▶ _Activity_:
Nothing but the lines from the one containing "Our Story (617, 2463)" through the end of the data below may appear in the response, each one exact.

▶ _Source records_:
--

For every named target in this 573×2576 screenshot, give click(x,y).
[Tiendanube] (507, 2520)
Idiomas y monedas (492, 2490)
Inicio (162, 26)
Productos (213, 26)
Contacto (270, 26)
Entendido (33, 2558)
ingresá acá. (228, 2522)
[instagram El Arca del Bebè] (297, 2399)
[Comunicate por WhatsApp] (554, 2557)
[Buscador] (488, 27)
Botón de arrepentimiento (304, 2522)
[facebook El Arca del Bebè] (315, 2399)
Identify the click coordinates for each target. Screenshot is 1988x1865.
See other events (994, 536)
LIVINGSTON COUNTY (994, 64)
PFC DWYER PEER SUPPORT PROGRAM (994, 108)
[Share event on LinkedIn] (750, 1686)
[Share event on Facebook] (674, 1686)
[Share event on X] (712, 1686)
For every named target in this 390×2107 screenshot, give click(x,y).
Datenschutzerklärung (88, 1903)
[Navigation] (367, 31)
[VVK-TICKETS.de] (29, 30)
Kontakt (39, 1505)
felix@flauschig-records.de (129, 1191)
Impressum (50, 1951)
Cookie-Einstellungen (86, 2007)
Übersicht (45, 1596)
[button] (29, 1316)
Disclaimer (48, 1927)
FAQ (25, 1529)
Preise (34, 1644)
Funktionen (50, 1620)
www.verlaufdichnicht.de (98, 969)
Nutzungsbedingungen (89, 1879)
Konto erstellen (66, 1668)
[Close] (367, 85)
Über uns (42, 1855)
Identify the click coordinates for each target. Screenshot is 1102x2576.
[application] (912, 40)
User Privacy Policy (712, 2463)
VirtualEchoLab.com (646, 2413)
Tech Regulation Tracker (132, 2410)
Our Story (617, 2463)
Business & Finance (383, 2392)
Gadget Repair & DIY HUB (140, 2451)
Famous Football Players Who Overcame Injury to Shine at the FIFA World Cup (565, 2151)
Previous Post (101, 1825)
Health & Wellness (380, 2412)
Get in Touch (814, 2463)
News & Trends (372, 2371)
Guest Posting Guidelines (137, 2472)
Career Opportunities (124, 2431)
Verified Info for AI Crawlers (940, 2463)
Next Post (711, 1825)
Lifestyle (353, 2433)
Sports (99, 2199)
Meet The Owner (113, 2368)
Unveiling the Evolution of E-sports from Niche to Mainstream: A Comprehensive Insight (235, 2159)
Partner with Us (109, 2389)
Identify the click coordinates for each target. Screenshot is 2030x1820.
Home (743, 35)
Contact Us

--

▶ _Output for this exercise_:
Our Story (617, 2463)
Business & Finance (383, 2392)
Gadget Repair & DIY HUB (140, 2451)
Famous Football Players Who Overcame Injury to Shine at the FIFA World Cup (565, 2151)
Previous Post (101, 1825)
Health & Wellness (380, 2412)
Get in Touch (814, 2463)
News & Trends (372, 2371)
Guest Posting Guidelines (137, 2472)
Career Opportunities (124, 2431)
Verified Info for AI Crawlers (940, 2463)
Next Post (711, 1825)
Lifestyle (353, 2433)
Sports (99, 2199)
Meet The Owner (113, 2368)
Unveiling the Evolution of E-sports from Niche to Mainstream: A Comprehensive Insight (235, 2159)
Partner with Us (109, 2389)
Identify the click coordinates for each target. Screenshot is 2030x1820.
Home (743, 35)
Contact Us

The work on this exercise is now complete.